On 17/12/2009, at 11:48 AM, a b wrote:

> To the customers who are paying you for new versions. Isn't that where you'd > send the bill for adding support for other new features in new OS releases?

...Except that nobody is paying me, and is not going to pay me in the foreseeable
future to deliver my product for OpenSolaris.

So basically, here is the situation:

you have a progressive ISV, who WANTS to be ready and support your platform, even though customers aren't paying him for it, but in order to do that, the ISV
basically has to invest double the effort to do so.

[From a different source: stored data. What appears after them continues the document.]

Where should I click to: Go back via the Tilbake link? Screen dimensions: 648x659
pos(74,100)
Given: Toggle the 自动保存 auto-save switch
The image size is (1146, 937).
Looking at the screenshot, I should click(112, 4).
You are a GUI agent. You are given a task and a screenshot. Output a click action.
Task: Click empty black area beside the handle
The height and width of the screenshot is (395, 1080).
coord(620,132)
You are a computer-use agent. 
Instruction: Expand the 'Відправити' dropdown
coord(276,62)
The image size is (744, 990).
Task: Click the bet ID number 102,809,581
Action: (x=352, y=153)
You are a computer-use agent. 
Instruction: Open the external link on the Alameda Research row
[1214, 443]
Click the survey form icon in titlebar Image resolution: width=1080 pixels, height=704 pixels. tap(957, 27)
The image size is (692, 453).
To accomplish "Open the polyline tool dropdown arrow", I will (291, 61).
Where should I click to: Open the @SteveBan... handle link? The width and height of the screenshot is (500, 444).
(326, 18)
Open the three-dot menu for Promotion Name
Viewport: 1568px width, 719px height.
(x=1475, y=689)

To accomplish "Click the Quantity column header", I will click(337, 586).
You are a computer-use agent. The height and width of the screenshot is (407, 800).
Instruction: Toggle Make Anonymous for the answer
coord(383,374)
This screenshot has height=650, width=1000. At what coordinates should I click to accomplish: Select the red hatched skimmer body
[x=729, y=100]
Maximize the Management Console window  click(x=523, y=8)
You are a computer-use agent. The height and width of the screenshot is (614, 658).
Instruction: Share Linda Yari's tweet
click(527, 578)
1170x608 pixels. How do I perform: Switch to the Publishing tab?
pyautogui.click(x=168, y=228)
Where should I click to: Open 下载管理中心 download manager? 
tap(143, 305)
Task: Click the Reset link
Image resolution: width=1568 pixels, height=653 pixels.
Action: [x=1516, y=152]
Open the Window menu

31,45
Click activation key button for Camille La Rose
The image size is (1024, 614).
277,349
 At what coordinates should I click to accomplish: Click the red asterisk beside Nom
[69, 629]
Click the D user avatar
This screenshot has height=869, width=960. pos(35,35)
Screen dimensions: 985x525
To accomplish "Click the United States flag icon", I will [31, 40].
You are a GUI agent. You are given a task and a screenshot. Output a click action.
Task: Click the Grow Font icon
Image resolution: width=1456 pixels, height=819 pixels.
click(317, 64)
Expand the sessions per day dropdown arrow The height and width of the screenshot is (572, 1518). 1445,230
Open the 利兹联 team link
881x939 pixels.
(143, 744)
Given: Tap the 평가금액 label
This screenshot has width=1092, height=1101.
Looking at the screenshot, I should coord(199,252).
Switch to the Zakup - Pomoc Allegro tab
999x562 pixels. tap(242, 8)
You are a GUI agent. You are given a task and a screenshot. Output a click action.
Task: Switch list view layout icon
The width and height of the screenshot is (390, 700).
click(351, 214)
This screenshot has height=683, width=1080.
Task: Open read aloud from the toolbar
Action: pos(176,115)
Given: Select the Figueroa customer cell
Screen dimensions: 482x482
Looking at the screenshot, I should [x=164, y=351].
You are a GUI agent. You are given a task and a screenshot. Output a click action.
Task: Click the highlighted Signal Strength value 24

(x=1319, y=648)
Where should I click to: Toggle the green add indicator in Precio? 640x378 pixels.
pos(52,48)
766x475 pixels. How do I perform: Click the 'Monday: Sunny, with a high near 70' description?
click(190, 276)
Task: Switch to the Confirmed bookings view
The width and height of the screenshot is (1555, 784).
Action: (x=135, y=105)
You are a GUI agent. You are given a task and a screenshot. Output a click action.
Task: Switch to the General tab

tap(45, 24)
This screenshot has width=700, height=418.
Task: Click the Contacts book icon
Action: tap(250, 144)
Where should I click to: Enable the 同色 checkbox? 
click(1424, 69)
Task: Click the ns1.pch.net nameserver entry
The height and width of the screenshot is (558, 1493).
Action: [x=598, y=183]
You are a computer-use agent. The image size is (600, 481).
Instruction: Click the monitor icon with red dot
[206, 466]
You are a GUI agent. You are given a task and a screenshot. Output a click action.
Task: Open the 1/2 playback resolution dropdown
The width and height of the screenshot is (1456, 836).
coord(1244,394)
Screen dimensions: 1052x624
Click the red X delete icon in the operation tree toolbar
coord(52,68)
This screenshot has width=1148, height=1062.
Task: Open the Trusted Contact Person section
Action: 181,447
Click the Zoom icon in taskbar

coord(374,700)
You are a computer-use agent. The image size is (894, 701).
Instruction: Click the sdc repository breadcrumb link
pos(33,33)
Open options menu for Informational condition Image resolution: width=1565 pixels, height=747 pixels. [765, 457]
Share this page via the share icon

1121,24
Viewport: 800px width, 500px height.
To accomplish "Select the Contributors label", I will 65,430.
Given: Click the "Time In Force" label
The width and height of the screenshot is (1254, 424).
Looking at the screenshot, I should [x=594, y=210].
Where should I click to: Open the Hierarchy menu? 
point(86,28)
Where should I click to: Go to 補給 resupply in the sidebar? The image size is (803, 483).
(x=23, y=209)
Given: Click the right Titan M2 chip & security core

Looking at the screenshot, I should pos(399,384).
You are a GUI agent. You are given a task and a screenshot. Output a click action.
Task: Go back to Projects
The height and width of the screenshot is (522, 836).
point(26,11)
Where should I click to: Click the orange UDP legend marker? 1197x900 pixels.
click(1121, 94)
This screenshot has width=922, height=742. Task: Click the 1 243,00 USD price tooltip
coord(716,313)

So even an enthusiastic ISV basically has to contend with unnecessary financial burden, unnecessary because it was imposed by technical decisions which were made with little or no input on what the customers really want or need, or how
they even use the existing product today.

Under these circumstances, how does the OpenSolaris project expect to garner
ISV support?

Has anybody given any thought to this, what impact these IPS technical decisions will have on garnering ISV support? And what was their conclusion, and what was
it based on?

How many ISVs currently support OpenSolaris? And when I write ISVs, I mean
companies like: CheckPoint, Oracle, Adobe, Veritas, ...

Most ISVs won't support short term releases of OpenSolaris, and that really isn't on our radar. They don't support other Linux distributions that are fast moving such as Fedora, Ubuntu, openSUSE either. However, ISV support for Solaris Next is obviously desired and expected.